A postura confiante de Eduardo Campos se deve, segundo pessoas do setor, ao fato de que o governo está viabilizando pelo menos três grandes projetos estruturadores para o transporte público, nunca feitos no Estado. São eles: o Corredor Norte-Sul, com 45 quilômetros de via exclusiva ligando o Norte ao Sul da Região Metropolitana do Recife; a adaptação do Corredor Leste-Oeste ao modelo proposto do Corredor Norte-Sul; e a construção da nova Avenida Norte, prevista para ganhar uma pista elevada para ônibus. A perspectiva de eles serem viabilizados estaria mantendo os empresários quietos.

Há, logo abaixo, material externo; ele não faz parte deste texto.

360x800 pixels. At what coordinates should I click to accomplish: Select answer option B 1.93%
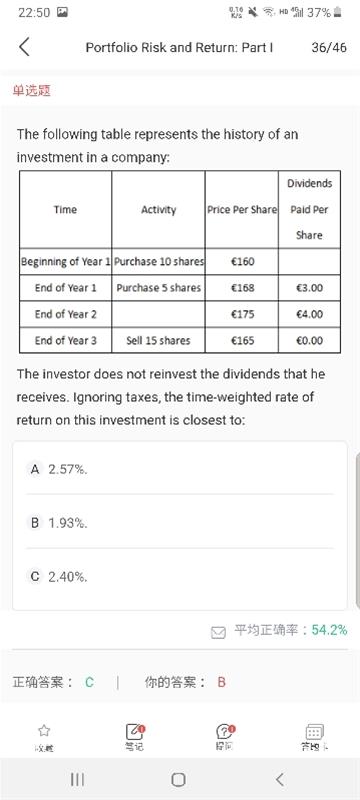click(x=180, y=522)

As eleições também vão adiar, mais uma vez, a licitação das linhas de ônibus em operação na Região Metropolitana do Recife. Prevista em lei, por se tratar da prestação de um serviço público, a licitação estava para ser lançada no início do ano. O presidente do Grande Recife Consórcio de Transporte, Dilson Peixoto, argumentou na semana passada que a rede terá que ser novamente revista para considerar a entrada dos três futuros corredores de transporte. Oficialmente, o motivo seria esse, mas não convence para quem conhece o setor. A cada ano as desculpas mudam e sempre existe um novo corredor que precisa ser considerado, embora eles não saíam do papel. Se o governo quisesse, a licitação poderia ser realizada por partes, bastava querer. O problema é que, como aconteceu nas últimas duas eleições, é muito arriscado lançar uma concorrência pública agora, em ano eleitoral. Sabe-se que a licitação poderia virar moeda de troca, o que comprometeria a qualidadade do futuro sistema de transporte. Sendo assim, só nos resta esperar por 2011.